Concessions in real estate

Seller concessions are incentives from the seller to make the home purchase a better deal for the buyer. For instance, the seller may agree to cover the origination fee on the mortgage, which is typically 0.5% to 1% of the loan amount.

Depending on the type of loan, there are limits to how much the seller can offer in concessions. There are also other limitations, like which costs the seller can cover — usually these are attorney fees, appraisal costs, inspection fees, origination fees or prepaid property taxes (all part of the closing costs).

Seller concessions for conventional loans

Conventional mortgages are nongovernment-backed loans offered by private lenders, such as banks and credit unions. Allowable seller concessions for conventional loans depend on the down payment. For down payments below 10%, seller concessions are limited to 3%; for down payments between 10% and 25%, seller concessions may increase to 6%. For down payments higher than 25%, up to 9% in seller concessions are allowed.

With conventional loans, sellers may offer between 3% and 9% of the purchase price in concessions, depending on the buyer’s down payment.

So, if you plan to buy a $250,000 house with a 5% down payment ($12,500), the seller can offer concessions up to $7,500 (3% of the purchase price).

FHA seller concessions

FHA loans are backed by the federal government through the Federal Housing Administration and offered by FHA-approved lenders. Regardless of the down payment amount, the seller can contribute up to 6% of the purchase price in concessions if the borrower uses an FHA loan for financing.

VA seller concessions

VA loans are mortgage loans for active-duty and veteran military service members and their surviving spouses.

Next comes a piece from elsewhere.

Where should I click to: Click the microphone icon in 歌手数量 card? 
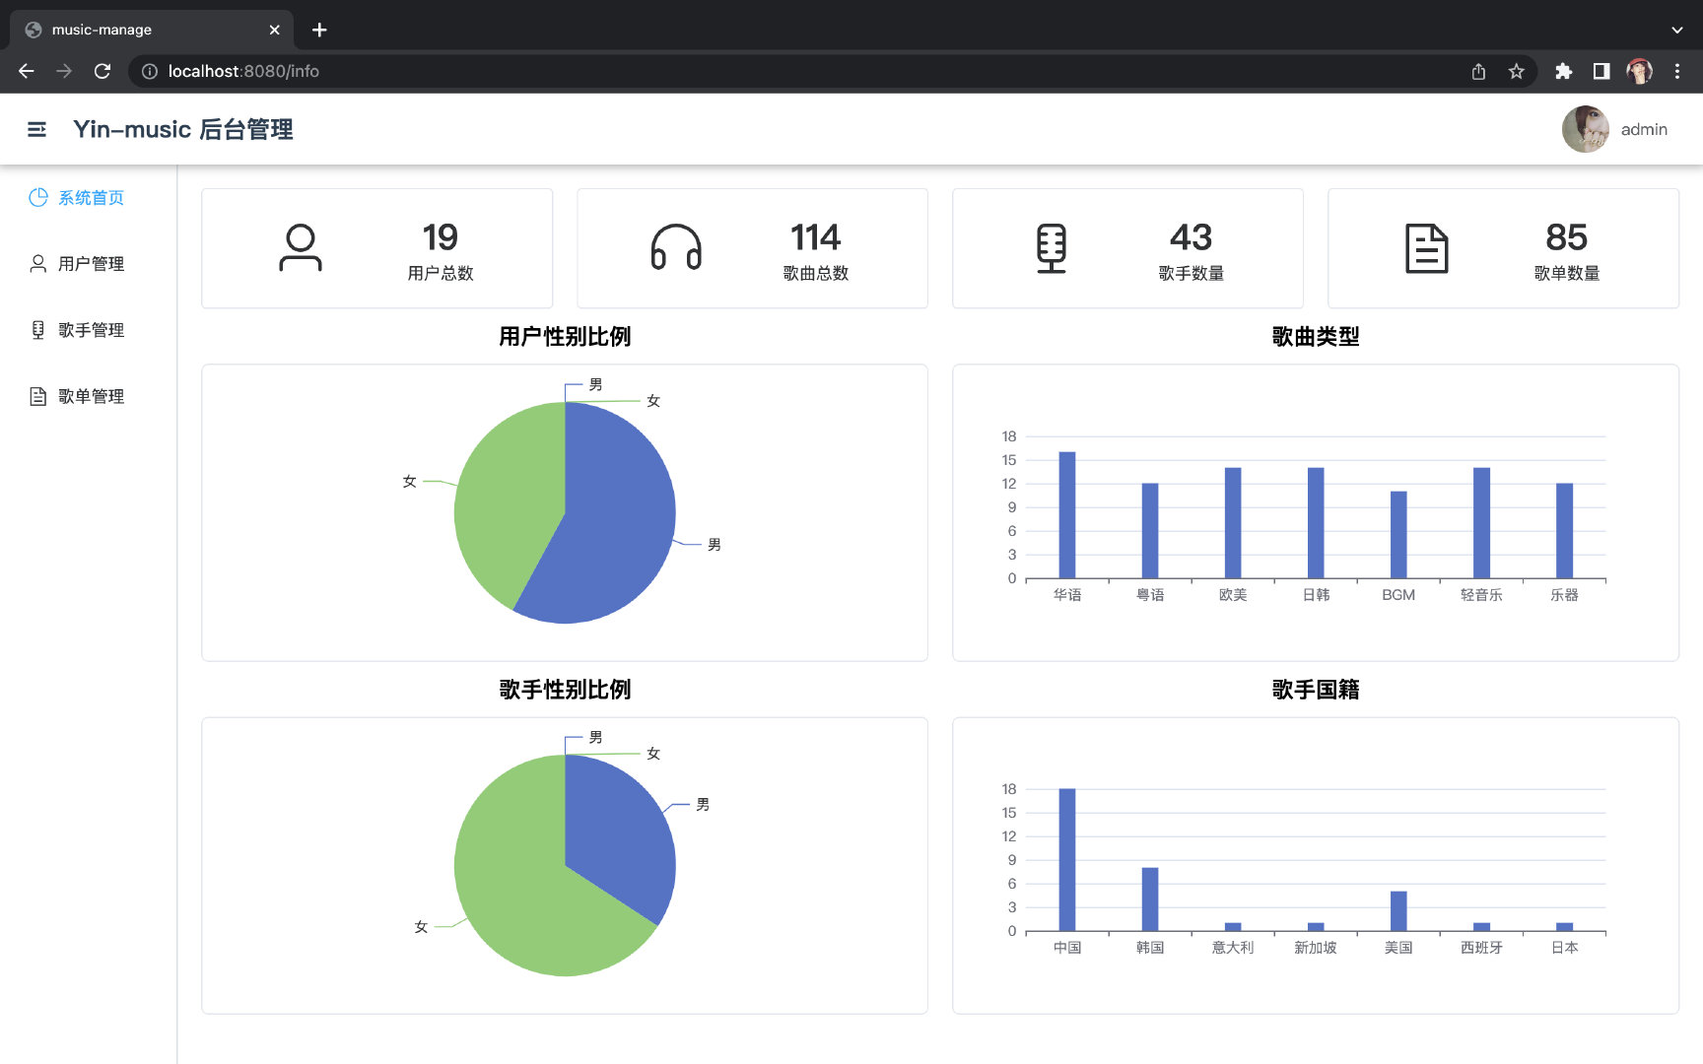[1052, 248]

With a VA loan, the buyer may receive seller concessions up to 4% of the total loan amount (not the purchase price), but those concessions cannot cover loan discount points. These concessions can cover the VA funding fee (based on your down payment amount), appraisal fee and title insurance.

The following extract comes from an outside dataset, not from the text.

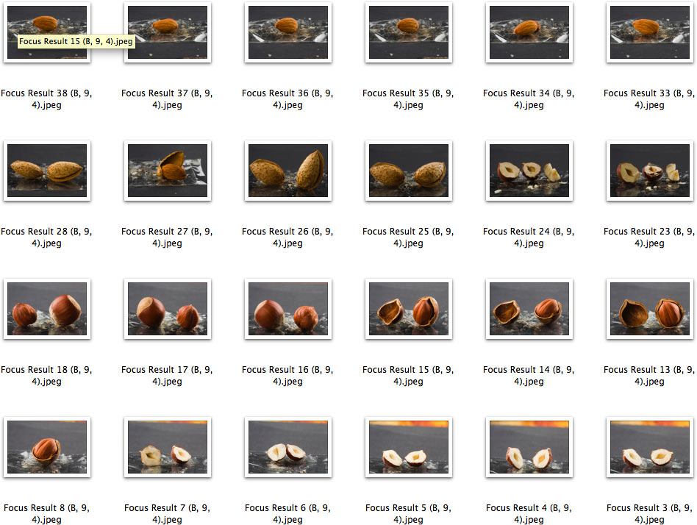The width and height of the screenshot is (697, 525).
Task: Click the Focus Result 24 thumbnail
Action: click(529, 171)
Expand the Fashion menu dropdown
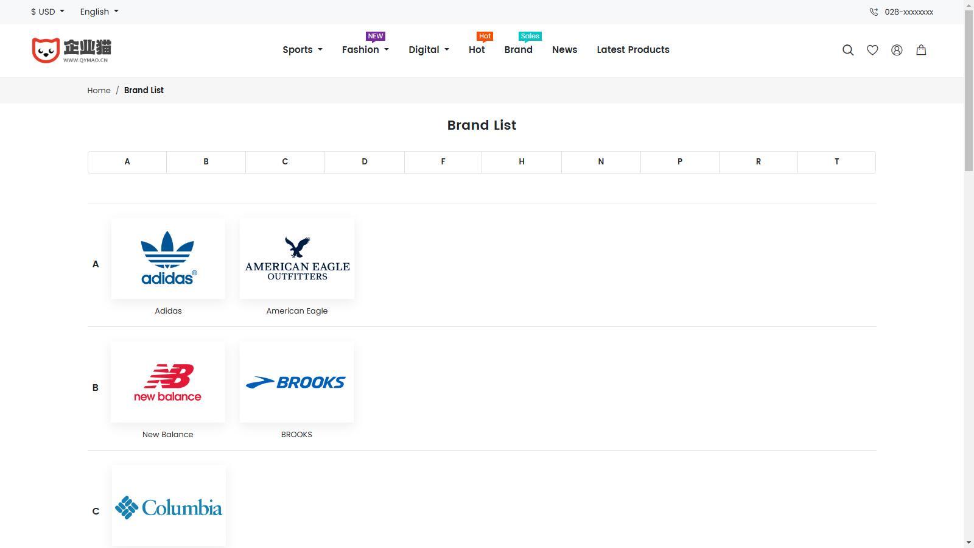 (x=365, y=50)
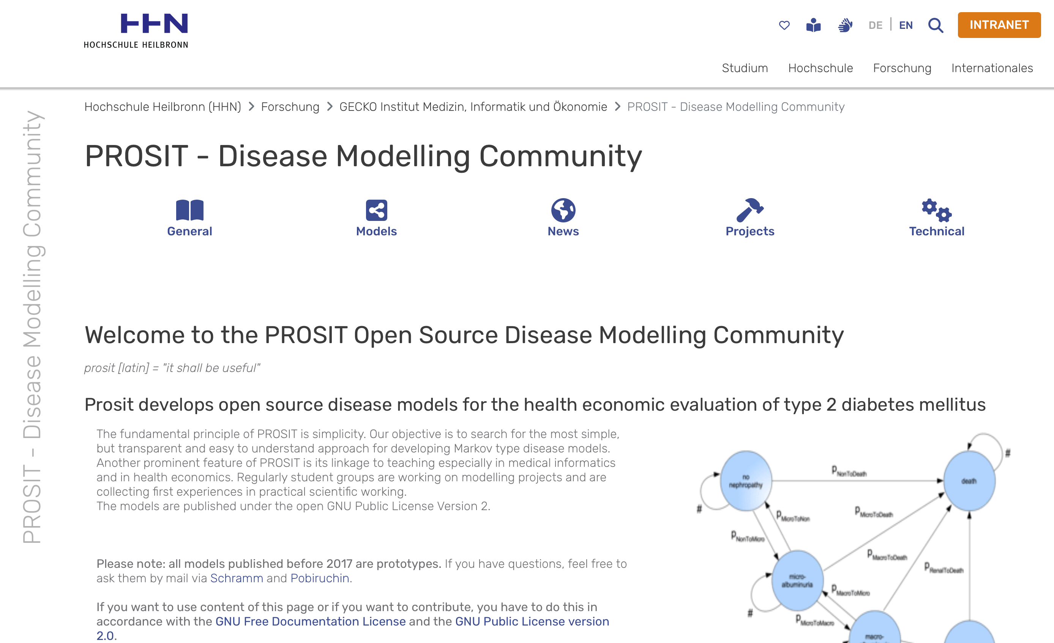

Mortgage concessions: Benefits and drawbacks

Mortgage concessions can benefit both the buyer and the seller in a real estate transaction. The seller may be able to sell the home to a preferred buyer if they offer specific concessions, which can make a deal much more enticing.

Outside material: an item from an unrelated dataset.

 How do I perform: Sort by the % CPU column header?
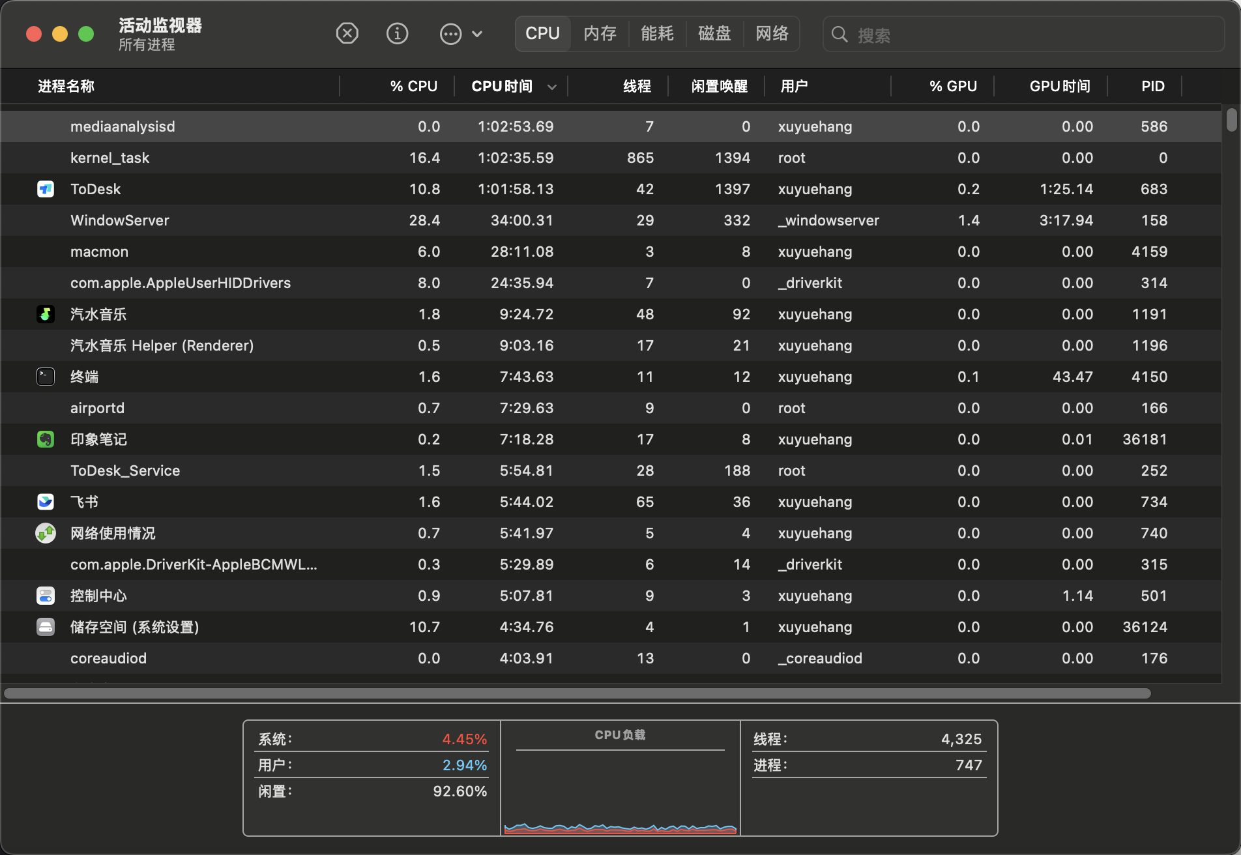(413, 87)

Seller concessions are more common in a buyer’s market, which is when the supply of homes available is greater than the demand. In these cases, homes could sit on the market for weeks or months before selling. If a seller offers concessions to make a home more appealing, however, it could result in a quicker sale — and the buyer saves money (sometimes thousands of dollars).

Some buyers ask for concessions to reduce the cash they must bring to the table at closing. They may offer a higher purchase price in exchange for a portion of the closing costs. But this could mean taking out a larger loan amount, which translates to paying more interest in the long run. Another drawback to asking for seller concessions: It could make your offer less attractive to sellers, especially in a competitive seller’s market.

According to real estate agent Jonathan Key of eXp Realty, paying a higher purchase price in exchange for concessions has some disadvantages for the seller: They have to pay real estate commissions on the higher purchase price, and if the home doesn’t appraise at a higher price, the deal could fall through.

» MORE: How much are closing costs?

Negotiating seller concessions

The prevailing housing market plays a big part in the choice to negotiate seller concessions. As a general rule, sellers are less likely to consider concessions in a seller’s market.

In most cases, you’ll want to request seller concessions upfront, before your purchase offer is accepted.

The timing of your request is also important. Most concessions have to be written into the offer and presented upfront before the seller accepts the offer. Your real estate agent can help you decide if concessions are appropriate given the circumstances — for example, if the home has been listed for months with no offers, you may decide to ask for concessions.

However, it’s possible to ask for a seller credit later, after your offer is accepted and you begin the closing process. If the home inspector finds several costly issues (e.g., home needs a new roof, HVAC needs repair), you can still ask for a seller credit to cover part of the costs you’ll incur by getting those items repaired or replaced after the sale.

A seller credit essentially reduces the amount of cash you have to bring to closing but does not lower the purchase price.

In some cases, requesting concessions after the closing process has begun works out — the seller may be willing to do what it takes to seal the deal at this point. They could worry $10,000 worth of repairs will result in your backing out, so they might be willing to offer some kind of credit. And relisting a home isn’t only a hassle; it can also affect future offers. Potential buyers may see a sale falling through as a red flag.

Broadly speaking, when you negotiate seller concessions, you’ll want to keep in mind what’s fair for both parties.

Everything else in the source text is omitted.